= Scott Newspaper Syndicate =

Newspaper syndication business

The Scott Newspaper Syndicate (originally the Southern Newspaper Syndicate) was a conglomeration or chain of African-American newspapers. It existed between 1931 and 1955, and at its height, it employed hundreds of workers and contributed to more than 240 papers.

== Origins ==
William Alexander Scott Jr founded the Atlanta World in 1928. The paper first published every week, but after two years, it was converted into a semiweekly publication. Scott began a print syndication business (or newspaper chain) called the Southern Newspaper Syndicate on January 1, 1931, which he renamed the Scott Newspaper Syndicate in 1933. He intended for his syndication of small, black newspapers, to reduce the overhead cost of publication; in return, the papers would add stories from the Atlanta World to their issues. Initial publication costs were $13 for 200 copies of a standard small newspaper.

== Acquisitions and syndication ==
At its height, the Scott Newspaper Syndicate employed around 50 full-time workers and 500 part-time workers to prepare newspapers for publication, including journalists Frank Marshall Davis, Robert E. Johnson, and Lerone Bennett Jr. During and following World War II, many African Americans left the Southern United States for the American Southwest and Midwest (a period known as the Second Great Migration); the syndication began publishing in locations like Phoenix, Arizona, and Michigan. Members of the syndication largely did not participate in the Double V campaign – the agitation for democracy domestically (for African Americans) and internationally (to oppose leaders like Adolf Hitler) – because it was started by newspapers outside of the chain, such as the Pittsburgh Courier.

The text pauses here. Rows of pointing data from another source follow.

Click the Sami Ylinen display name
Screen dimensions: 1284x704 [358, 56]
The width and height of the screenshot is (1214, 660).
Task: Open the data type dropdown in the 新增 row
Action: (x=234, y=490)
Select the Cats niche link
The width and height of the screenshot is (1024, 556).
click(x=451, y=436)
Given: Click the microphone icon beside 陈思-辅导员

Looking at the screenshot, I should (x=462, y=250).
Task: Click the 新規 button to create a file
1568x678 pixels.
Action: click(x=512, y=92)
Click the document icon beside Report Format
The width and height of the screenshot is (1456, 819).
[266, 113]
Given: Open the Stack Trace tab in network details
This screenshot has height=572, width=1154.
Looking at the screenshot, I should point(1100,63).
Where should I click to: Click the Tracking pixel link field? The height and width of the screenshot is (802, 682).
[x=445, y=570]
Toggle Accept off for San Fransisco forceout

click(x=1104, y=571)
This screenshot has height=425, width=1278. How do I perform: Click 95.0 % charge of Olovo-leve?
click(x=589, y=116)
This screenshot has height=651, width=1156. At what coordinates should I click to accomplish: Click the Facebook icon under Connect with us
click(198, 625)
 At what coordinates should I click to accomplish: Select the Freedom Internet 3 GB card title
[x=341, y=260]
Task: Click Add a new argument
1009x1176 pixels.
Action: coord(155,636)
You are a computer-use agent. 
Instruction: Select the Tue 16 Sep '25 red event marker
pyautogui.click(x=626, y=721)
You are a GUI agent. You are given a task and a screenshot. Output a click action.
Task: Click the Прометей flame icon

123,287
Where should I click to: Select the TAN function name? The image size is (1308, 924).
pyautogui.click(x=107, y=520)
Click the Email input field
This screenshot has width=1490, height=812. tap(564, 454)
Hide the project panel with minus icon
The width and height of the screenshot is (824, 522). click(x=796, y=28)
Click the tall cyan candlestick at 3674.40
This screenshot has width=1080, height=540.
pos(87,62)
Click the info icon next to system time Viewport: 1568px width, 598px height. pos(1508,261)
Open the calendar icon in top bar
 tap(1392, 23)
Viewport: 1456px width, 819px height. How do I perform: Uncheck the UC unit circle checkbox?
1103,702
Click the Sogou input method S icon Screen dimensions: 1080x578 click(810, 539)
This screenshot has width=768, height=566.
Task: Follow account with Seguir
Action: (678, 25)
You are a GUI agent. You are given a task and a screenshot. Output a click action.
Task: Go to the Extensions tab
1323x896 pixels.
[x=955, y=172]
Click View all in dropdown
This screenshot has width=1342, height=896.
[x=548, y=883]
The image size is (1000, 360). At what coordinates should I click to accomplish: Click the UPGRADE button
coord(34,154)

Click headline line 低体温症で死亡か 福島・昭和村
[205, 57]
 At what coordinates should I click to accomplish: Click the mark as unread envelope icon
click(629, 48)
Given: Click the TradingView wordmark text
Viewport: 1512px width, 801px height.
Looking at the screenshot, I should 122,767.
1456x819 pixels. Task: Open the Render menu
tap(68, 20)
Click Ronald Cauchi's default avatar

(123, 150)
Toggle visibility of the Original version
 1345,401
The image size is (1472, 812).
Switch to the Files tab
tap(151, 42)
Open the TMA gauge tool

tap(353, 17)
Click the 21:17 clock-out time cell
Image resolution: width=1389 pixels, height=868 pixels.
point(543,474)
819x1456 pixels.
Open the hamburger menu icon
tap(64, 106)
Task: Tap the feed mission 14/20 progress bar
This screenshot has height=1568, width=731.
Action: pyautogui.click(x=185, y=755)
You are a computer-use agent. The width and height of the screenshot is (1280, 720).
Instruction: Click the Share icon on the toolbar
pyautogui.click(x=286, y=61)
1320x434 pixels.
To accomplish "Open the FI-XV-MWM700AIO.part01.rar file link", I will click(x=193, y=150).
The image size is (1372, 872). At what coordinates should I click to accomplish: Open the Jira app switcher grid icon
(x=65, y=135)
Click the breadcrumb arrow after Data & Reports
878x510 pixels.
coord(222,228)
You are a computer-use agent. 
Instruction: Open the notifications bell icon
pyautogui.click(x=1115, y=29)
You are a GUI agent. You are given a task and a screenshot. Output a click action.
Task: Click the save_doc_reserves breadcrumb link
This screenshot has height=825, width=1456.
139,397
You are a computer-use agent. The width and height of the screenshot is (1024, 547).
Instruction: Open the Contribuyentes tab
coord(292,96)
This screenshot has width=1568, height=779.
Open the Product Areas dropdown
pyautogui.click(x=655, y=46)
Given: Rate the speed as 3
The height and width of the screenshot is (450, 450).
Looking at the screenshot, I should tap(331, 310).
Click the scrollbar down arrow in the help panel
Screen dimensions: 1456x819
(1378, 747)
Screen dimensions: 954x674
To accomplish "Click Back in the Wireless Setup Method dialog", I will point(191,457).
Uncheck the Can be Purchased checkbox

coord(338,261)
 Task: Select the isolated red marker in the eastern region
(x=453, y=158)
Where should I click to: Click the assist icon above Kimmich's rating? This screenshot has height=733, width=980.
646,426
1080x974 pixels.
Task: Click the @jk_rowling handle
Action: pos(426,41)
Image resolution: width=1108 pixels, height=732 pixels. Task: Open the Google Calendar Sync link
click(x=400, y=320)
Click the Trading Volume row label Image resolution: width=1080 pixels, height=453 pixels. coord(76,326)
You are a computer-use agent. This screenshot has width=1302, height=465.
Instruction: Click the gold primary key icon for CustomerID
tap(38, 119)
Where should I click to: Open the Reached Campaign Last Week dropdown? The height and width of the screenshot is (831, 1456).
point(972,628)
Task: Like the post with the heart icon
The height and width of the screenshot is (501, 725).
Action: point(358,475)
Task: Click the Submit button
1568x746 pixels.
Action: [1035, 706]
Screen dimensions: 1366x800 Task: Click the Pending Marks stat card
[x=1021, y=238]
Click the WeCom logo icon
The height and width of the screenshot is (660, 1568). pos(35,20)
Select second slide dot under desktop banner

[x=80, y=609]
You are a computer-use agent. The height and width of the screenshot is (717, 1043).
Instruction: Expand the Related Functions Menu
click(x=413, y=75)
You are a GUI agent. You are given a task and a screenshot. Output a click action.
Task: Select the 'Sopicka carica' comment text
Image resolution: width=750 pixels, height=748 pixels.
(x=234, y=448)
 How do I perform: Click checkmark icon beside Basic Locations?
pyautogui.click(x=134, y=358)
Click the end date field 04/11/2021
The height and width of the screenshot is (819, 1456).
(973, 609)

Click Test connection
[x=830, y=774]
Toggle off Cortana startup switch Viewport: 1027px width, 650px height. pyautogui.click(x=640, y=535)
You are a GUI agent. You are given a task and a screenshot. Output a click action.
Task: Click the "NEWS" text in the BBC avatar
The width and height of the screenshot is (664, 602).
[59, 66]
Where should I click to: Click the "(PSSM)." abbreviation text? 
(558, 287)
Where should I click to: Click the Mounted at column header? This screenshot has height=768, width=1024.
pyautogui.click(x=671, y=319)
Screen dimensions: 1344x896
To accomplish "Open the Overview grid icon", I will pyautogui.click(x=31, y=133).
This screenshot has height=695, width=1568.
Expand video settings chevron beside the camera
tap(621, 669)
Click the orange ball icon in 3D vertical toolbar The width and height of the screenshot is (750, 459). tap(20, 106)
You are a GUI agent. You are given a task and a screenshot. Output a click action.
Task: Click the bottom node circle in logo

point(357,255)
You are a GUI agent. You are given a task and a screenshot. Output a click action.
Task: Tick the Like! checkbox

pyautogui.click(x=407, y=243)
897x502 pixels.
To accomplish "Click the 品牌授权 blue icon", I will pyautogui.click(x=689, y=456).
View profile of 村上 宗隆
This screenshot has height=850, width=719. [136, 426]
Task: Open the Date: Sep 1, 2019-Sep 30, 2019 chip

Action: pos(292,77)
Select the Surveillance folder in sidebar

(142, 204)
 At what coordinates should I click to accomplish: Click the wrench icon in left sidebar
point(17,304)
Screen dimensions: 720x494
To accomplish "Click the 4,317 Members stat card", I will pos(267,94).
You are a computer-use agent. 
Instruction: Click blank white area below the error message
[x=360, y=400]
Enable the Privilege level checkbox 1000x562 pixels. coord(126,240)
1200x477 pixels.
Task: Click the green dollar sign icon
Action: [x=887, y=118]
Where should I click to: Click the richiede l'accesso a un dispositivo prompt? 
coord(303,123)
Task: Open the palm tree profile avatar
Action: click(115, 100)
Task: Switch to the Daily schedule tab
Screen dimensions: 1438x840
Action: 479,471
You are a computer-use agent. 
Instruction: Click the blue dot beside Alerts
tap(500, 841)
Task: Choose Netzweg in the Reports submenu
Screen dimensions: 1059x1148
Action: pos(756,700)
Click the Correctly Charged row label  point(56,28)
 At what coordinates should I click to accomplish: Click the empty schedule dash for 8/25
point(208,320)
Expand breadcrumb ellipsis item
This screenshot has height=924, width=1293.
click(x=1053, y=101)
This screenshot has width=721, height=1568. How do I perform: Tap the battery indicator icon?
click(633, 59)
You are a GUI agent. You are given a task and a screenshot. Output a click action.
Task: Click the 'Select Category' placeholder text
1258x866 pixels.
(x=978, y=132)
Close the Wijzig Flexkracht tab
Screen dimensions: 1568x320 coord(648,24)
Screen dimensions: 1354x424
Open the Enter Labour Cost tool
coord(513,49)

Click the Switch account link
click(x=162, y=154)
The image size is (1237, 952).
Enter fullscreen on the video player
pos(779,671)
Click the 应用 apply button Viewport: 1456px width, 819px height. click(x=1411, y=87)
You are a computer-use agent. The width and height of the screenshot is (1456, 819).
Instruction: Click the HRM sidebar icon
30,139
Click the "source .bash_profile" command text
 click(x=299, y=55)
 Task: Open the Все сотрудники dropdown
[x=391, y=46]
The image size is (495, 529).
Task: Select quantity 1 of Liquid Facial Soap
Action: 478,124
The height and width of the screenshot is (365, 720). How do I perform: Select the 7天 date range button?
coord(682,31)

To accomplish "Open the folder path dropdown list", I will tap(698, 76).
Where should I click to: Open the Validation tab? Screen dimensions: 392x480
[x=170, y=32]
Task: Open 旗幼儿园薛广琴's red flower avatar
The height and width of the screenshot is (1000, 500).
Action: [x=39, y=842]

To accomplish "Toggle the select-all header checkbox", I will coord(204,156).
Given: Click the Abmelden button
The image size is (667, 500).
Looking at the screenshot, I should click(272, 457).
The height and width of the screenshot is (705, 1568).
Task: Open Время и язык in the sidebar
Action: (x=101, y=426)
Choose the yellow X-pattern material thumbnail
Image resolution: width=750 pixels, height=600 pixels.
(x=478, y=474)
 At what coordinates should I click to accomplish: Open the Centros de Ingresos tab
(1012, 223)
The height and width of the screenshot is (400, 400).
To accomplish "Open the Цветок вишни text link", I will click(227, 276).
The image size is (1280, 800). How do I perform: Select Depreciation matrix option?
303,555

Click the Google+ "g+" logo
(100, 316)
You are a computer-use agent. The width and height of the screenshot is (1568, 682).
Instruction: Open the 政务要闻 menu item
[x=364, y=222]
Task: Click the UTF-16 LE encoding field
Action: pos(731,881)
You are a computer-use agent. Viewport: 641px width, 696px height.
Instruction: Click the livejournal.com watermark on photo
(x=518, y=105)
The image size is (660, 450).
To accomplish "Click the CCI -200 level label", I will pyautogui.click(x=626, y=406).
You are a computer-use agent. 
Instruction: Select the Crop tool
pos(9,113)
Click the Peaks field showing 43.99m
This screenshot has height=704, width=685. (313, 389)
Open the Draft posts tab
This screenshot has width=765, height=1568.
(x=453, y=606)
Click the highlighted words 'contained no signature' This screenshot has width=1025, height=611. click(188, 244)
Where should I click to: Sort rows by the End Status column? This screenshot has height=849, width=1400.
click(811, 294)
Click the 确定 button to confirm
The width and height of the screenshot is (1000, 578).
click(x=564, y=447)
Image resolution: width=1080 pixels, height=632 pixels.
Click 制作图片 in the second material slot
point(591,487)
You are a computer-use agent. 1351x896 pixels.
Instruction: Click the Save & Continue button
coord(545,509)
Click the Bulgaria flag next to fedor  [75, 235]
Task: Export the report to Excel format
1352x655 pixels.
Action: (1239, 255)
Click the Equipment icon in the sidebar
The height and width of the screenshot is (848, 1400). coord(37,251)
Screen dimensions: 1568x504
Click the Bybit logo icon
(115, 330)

While its newspapers denounced discrimination within the military, their objections were careful and did not promote disobedience.

Other black newspapers in the early 20th century also created syndicates, including the Chicago Defender, the Pittsburgh Courier, and the Baltimore Afro-American.

===List of partnered papers===
Over 240 papers belonged to the syndication at its height. Papers belonging to the syndicate, at least for a time, included the following:
- Alabama Tribune
- Bayou State Register
- Birmingham World
- Chattanooga Tribune
- Galveston Examiner
- Indianapolis Recorder
- Jackson Advocate
- Jackson Times
- Lighthouse and Informer
- Louisville Independent News
- Memphis World
- Omaha Chronicle
- St. Louis Argus

== Demise and legacy ==
In 1949, the Atlanta World was sued for libel in Georgia, and though the suit was dropped, syndicated newspapers altered their reporting under the confines of a strict Georgian defamation law.

Following the Brown v. Board of Education ruling in 1954, many smaller black newspapers were under financial pressure from white advertisers, but the Atlanta World remained relatively successful. Because of logistical difficulties, the syndicate closed in 1955. At the time of its closure, it operated ten newspapers.

Scholar Thomas Aiello writes that the Scott Newspaper Syndicate was an important precursor to the civil rights movement which "formaliz[ed] news coverage across a region dominated by Jim Crow" and developed "a unity of thought among black southerners".